The first version of SAX is designed for the finite set of XML applications that require access only to the logical structure of XML documents. These cover a very wide range of applications, including most browsers, formatters, production systems, database tools, search engines, online transaction processors, and meta-data exchange.

There are, however, some important XML applications -- most notably authoring tools and document repositories -- that require access to purely lexical information such as comments and the boundaries of CDATA sections, character references, and internal entity references. SAX has been designed with an open architecture so that, if desired, future versions may add additional types of handlers for this sort of information, but the special needs of these applications are not supported by the current version of the API, since their required information set can be extremely large.

Components

SAX consists of four core interfaces, one for the parser and three for user-supplied event handlers:

In addition to the core interfaces, SAX implementations contain a convenience base class (for deriving handlers) and exception (in languages that support exceptions):

Parser Interface

Every SAX-conformant XML parser (or front-end driver) must implement the following methods:

void setEntityHandler (EntityHandler handler)
Register an object to receive callbacks related to a document's entity structure (see EntityHandler). You must register the handler before the parse begins. If no handler is registered, the parser will perform default actions specified under the description of EntityHandler.
public void setDocumentHandler (DocumentHandler handler)
Register an object to receive callbacks related to a document's logical structure (see DocumentHandler). You must register the handler before the parse begins. If no handler is registered, the parser will perform default actions specified under the description of DocumentHandler.
public void setErrorHandler (ErrorHandler handler)
Register an object to receive callbacks for errors and warnings (see ErrorHandler). You must register the handler before the parse begins. If no handler is registered, the parser will perform default actions specified under the description of ErrorHandler.
public void parse (String publicID, String systemID) throws Exception
Begin parsing an XML document with the specified public and system identifiers (the system identifier, a URI, is required). This method will not return until the document is completely parsed, or until parsing is halted by an exception or other abnormal condition. Note that in languages that support exceptions, the parse method may throw any exception at all, though except for I/O-related exceptions, the exception will originate in your own handler code rather than in the parser.

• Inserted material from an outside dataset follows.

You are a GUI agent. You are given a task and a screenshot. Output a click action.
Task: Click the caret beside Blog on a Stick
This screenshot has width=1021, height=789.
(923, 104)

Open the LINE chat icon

In Java, the parser implements an interface named org.xml.sax.Parser; in languages that do no support interfaces, it may extend an abstract base class.

EntityHandler Interface

While SAX concentrates on logical structure, there are two areas where a document's physical structure affects general processing:

  1. the resolution of external identifiers in the XML document itself; and
  2. the resolution of relative URIs in content or attribute values.

In the first case, a user might want to substitute a different URI than the default provided in an XML document, possibly by looking up the public identifier in a table. In the second case, a user might want to resolve a relative URI against the URI of the current external entity. The EntityHandler interface provides the following methods:

public String resolveEntity (String entityName, String publicID, String systemID) throws Exception
Given the system identifier (URI) systemID, possibly accompanied by an entity name (entityName, with the special values "[document]" for the document entity and "[external dtd]" for the external DTD subset) and/or public identifier (publicID), return the system identifier that the parser should use to obtain the entity, or null, to instruct the parser to skip the entity (in which case the parser may report a validation error). In most cases, this method should return the suggested system identifier.
public void changeEntity (String systemID) throws Exception
Handle a change in the current entity URI. The systemID argument specifies the base URI that is now in force.

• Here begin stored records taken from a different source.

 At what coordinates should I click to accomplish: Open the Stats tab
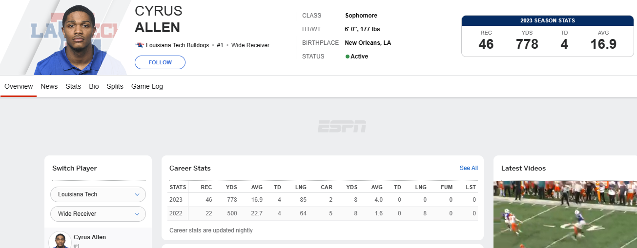73,86
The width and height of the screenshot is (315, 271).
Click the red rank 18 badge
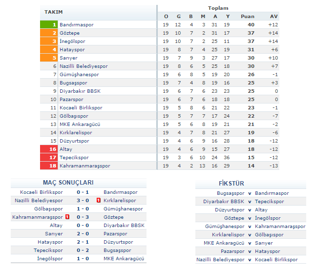coord(49,166)
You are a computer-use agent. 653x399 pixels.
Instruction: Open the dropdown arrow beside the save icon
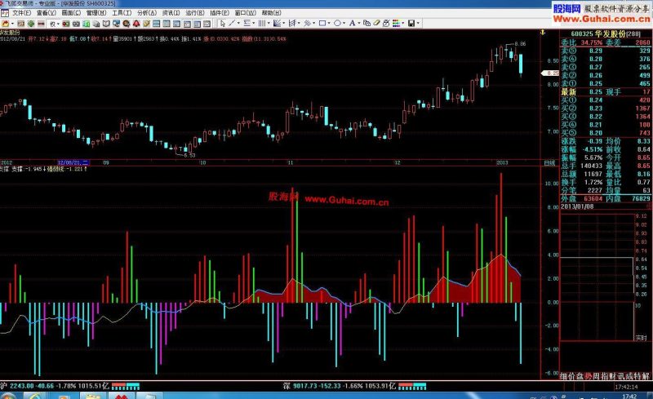(418, 24)
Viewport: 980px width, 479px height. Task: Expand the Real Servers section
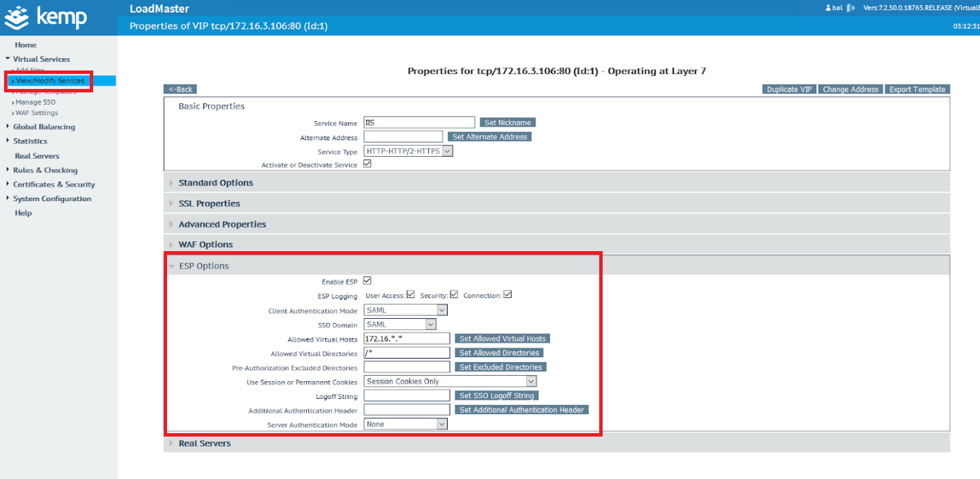click(x=204, y=443)
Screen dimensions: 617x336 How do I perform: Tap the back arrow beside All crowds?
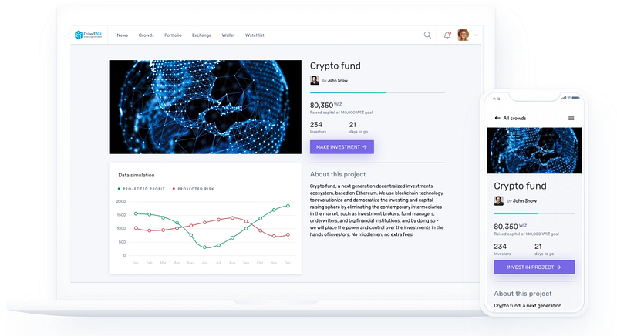[497, 118]
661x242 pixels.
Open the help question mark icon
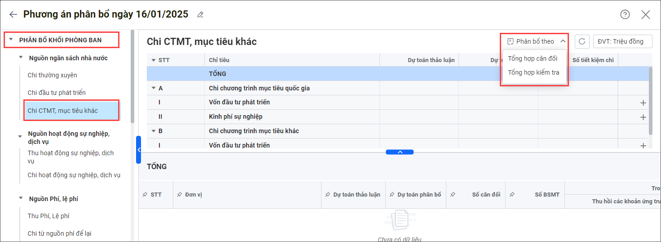click(x=625, y=14)
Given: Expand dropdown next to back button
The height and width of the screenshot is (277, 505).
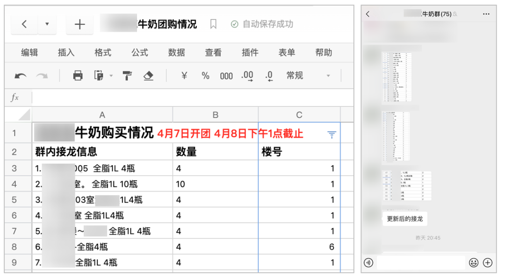Looking at the screenshot, I should (47, 24).
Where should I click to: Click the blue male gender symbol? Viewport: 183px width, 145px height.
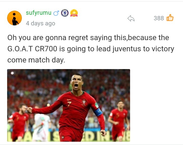pyautogui.click(x=56, y=13)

EntityHandler: Default Behaviour

If the user does not register an EntityHandler, the parser will behave as if the handlers were implemented as follows:

public String resolveEntity (String entityName,
                             String publicID, String systemID)
{
  return systemID;
}

public void changeEntity (String systemID) {}

DocumentHandler Interface

The DocumentHandler interface provides most of the basic functionality of SAX. The parser will inform this interface of basic XML structural events, such as character data and the start and end of elements:

public void startDocument () throws Exception
Receive an event signalling the beginning of the document. This will always be the first callback method invoked, so it is a good place for allocating or initialising structures.
public void endDocument () throws Exception
Receive an event signalling the end of the document. This will always be the last callback method invoked, so it is a good place for finalising or deallocating structures.
public void doctype (String name, String publicID, String systemID) throws Exception
Receive an event signalling a document type declaration. The name argument provides the document type name (also the name of the root element), the publicID argument provides the public identifier for the external DTD subset (or null if none is present), and the systemID argument provides the URI for the external DTD subset (or null if none is present).
public void startElement (String name, AttributeMap attributes) throws Exception
Receive an event signalling the start of an element. The name argument provides the element type name, and the attributes argument provides access to the element's attributes, if any (see the AttributeMap interface). Note that the attributes argument is volatile, and will provide correct results only during the invocation of the startElement method.
public void endElement (String name) throws Exception
Receive an event signalling the end of an element. The name argument provides the element type name.
public void characters (char ch[], int start, int length) throws Exception
Receive an event signalling that character data has been found. The ch argument is an array containing the characters, the start argument provides the starting offset in the array, and the length argument provides the number of characters to read. Note that the ch argument is volatile, and will provide correct results only during the invocation of the characters method -- if you need to use the characters elsewhere, you must copy them.
public void ignorable (char ch[], int start, int length) throws Exception
Receive an event signalling that ignorable whitespace has been found: this event can be generated only if the document has a DTD and the parser is DTD-aware (otherwise, the whitespace will be reported using the regular characters callback). The ch argument is an array containing the whitespace characters, the start argument provides the starting offset in the array, and the length argument provides the number of characters to read. Note that the ch argument is volatile, and will provide correct results only during the invocation of the ignorable method -- if you need to use the whitespace characters elsewhere, you must copy them.
public void processingInstruction (String target, String remainder) throws Exception
Receive an event signalling that a processing instruction has been found. The target argument gives the name which is first (required) part of the processing instruction, and the second part gives the remainder, excluding leading whitespace, or the empty string if there is nothing else.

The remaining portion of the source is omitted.